### [WORK INSTRUCTIONS]
Please render the lines from the one containing "Where should I" through the final line as a numbered list, with blank lines and pictures left out.

....................

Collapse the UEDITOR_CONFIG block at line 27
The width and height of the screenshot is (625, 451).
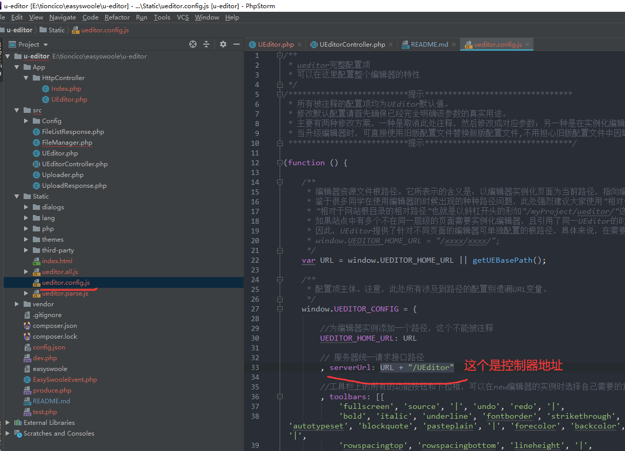click(x=280, y=309)

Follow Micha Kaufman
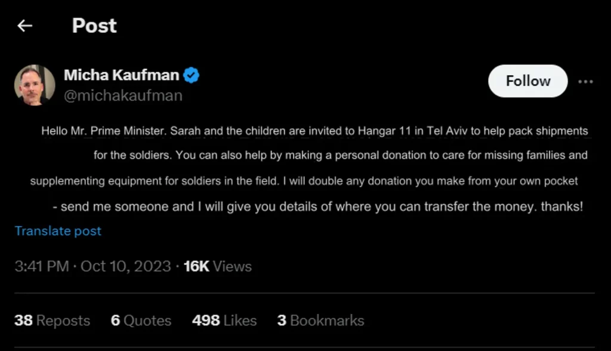pyautogui.click(x=528, y=81)
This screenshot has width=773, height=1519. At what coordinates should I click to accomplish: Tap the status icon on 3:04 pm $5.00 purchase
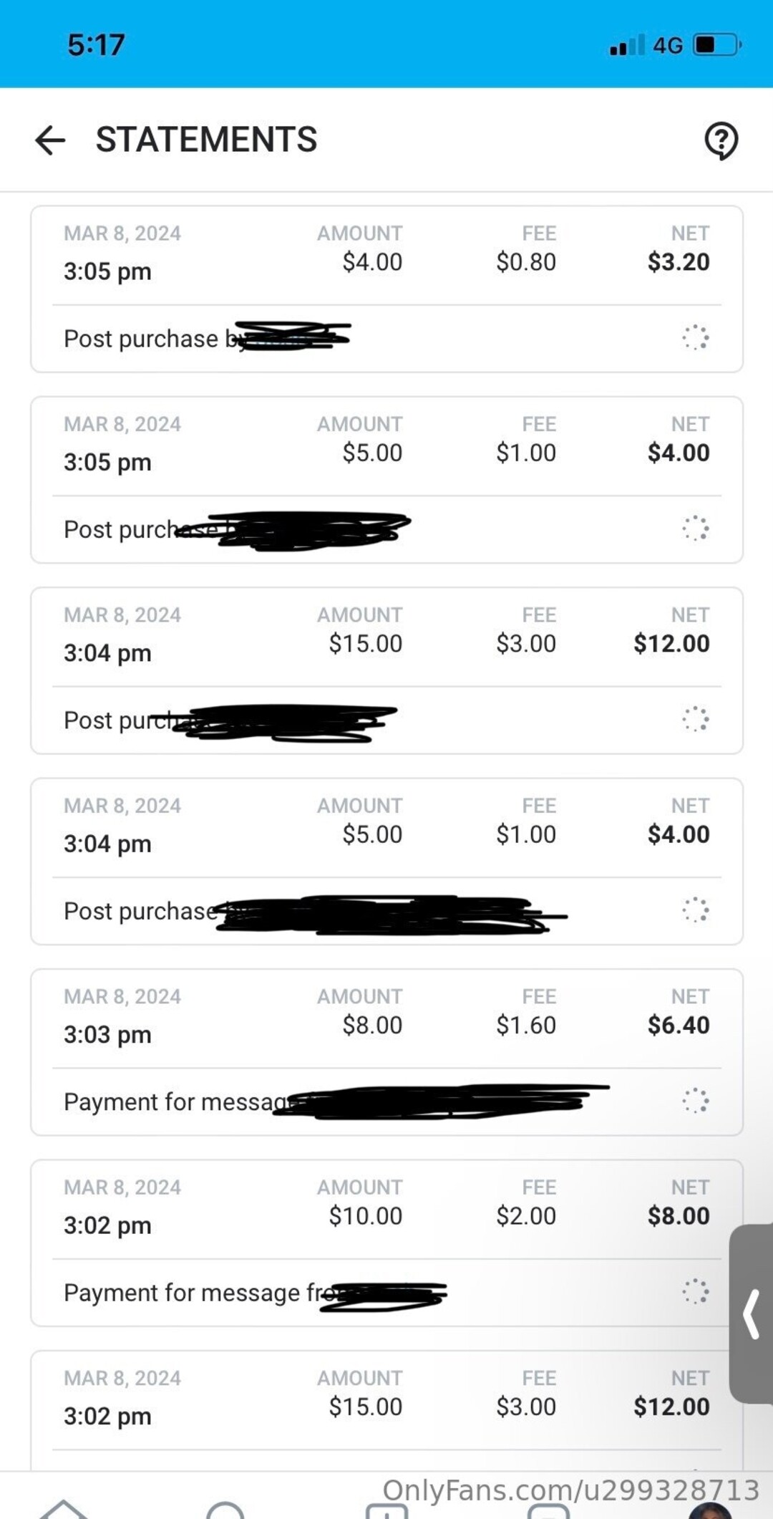(695, 910)
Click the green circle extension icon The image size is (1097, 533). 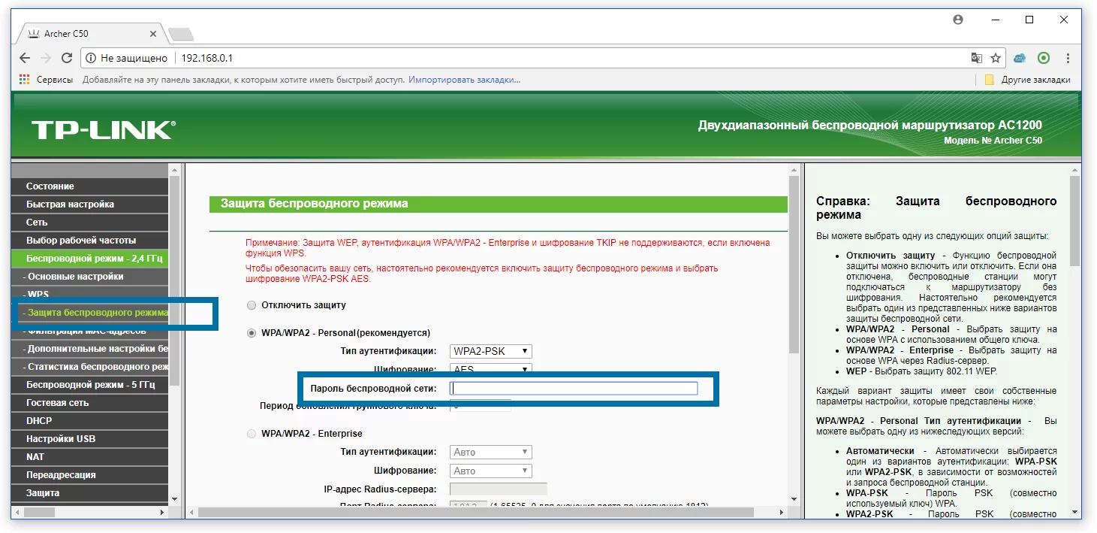coord(1043,58)

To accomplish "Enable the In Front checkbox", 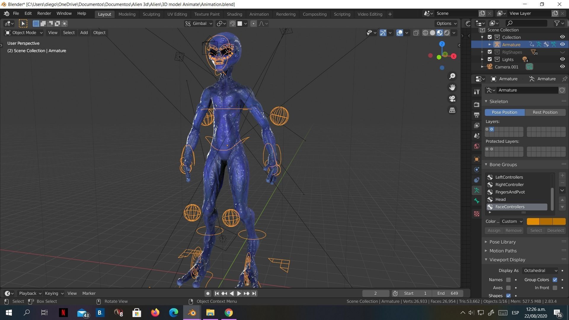I will [555, 288].
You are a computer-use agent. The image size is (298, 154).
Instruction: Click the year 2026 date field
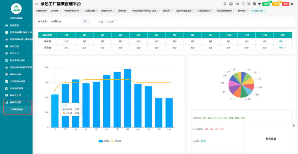point(112,22)
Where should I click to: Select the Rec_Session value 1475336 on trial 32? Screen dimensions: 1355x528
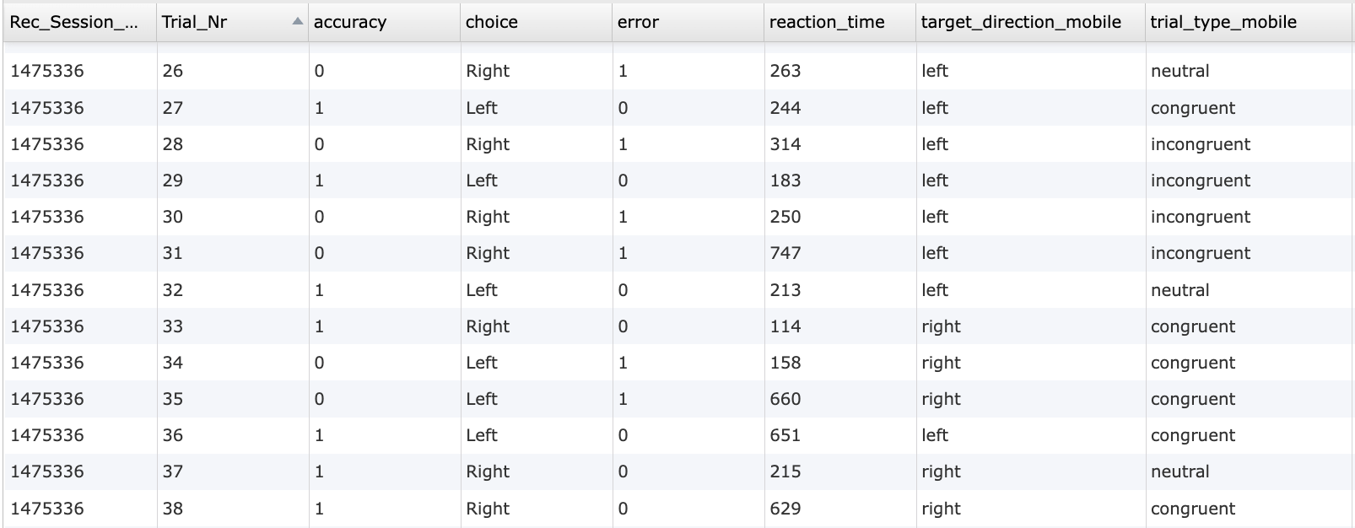[46, 289]
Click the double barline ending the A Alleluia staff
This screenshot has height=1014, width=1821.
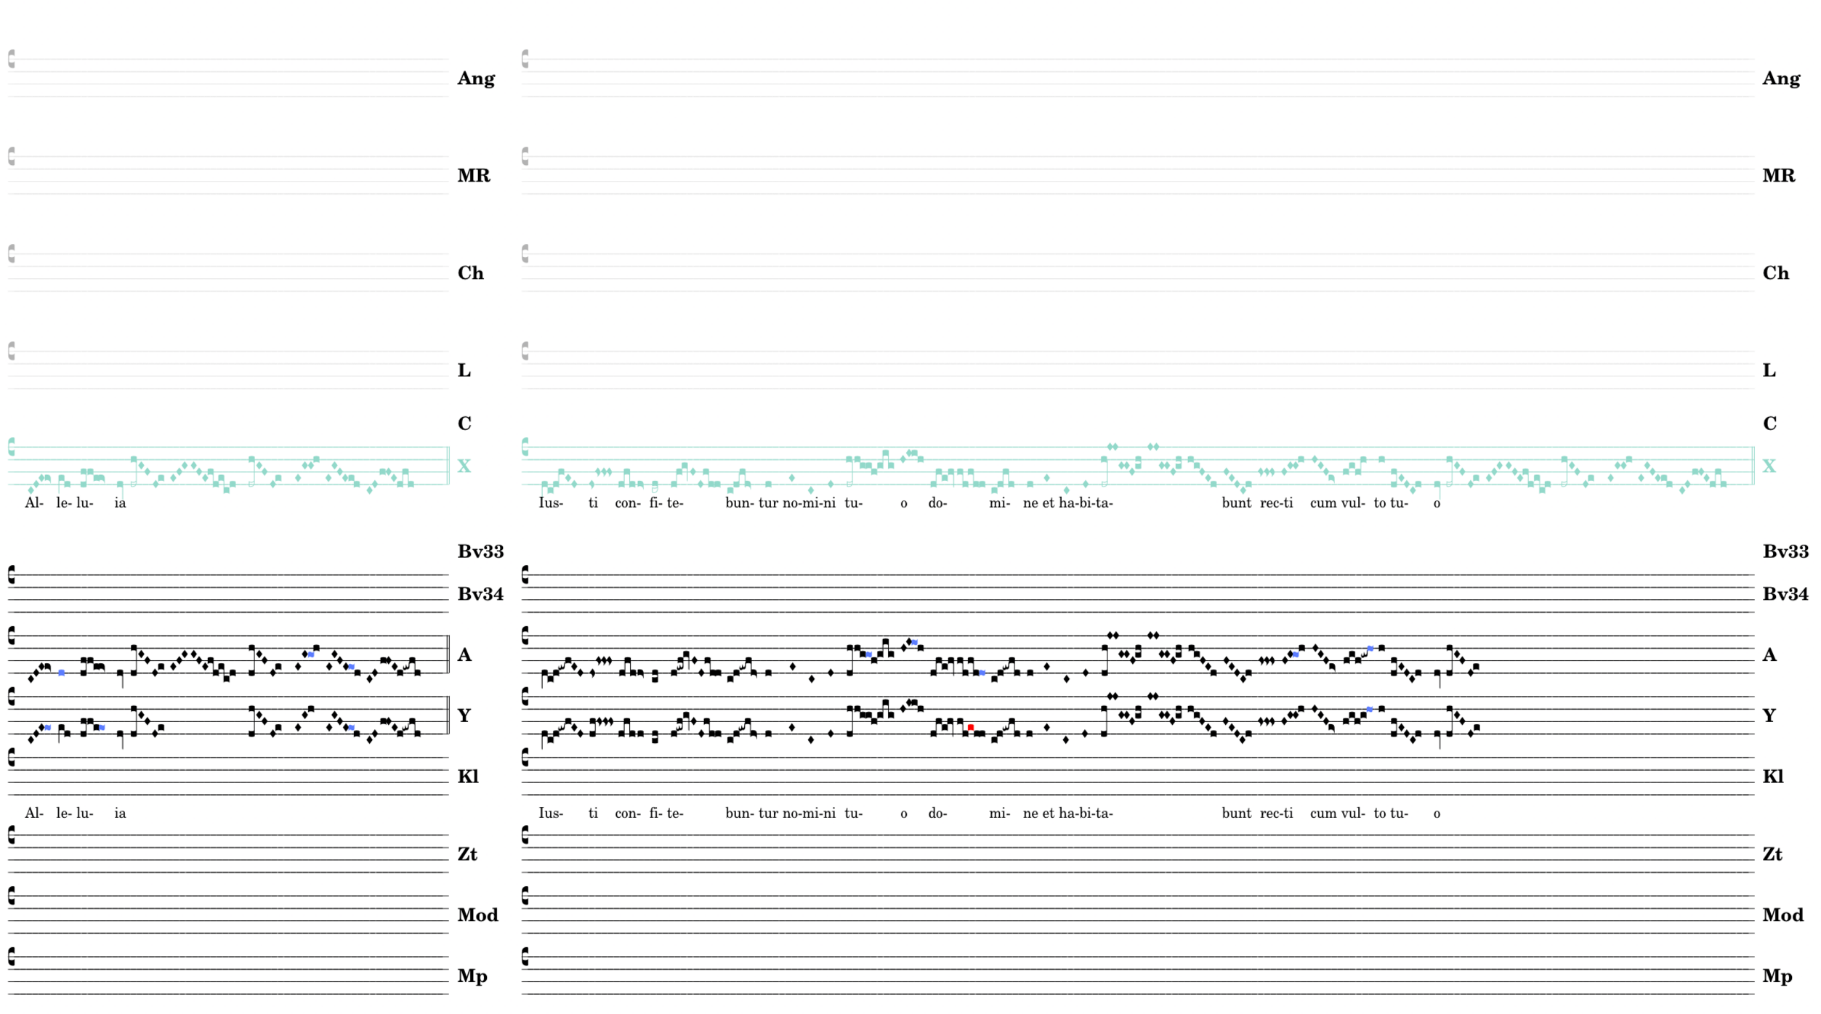[x=448, y=654]
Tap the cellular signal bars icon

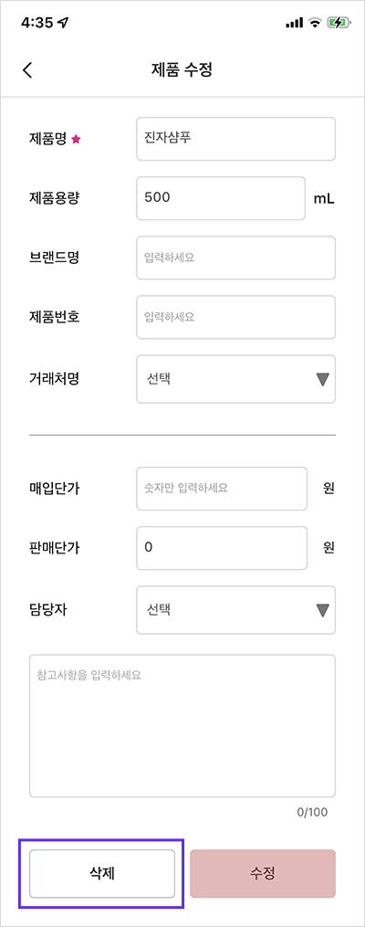coord(294,23)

....................

### [EXERCISE SOLUTION]
1. Where should I click to: Select the Rec_Session value 1475336 on trial 32? Screen dimensions: 1355x528
2. [46, 289]
3. Click the double barline ending the A Alleluia staff
4. This screenshot has height=1014, width=1821.
5. [x=448, y=654]
6. Tap the cellular signal bars icon
7. coord(294,23)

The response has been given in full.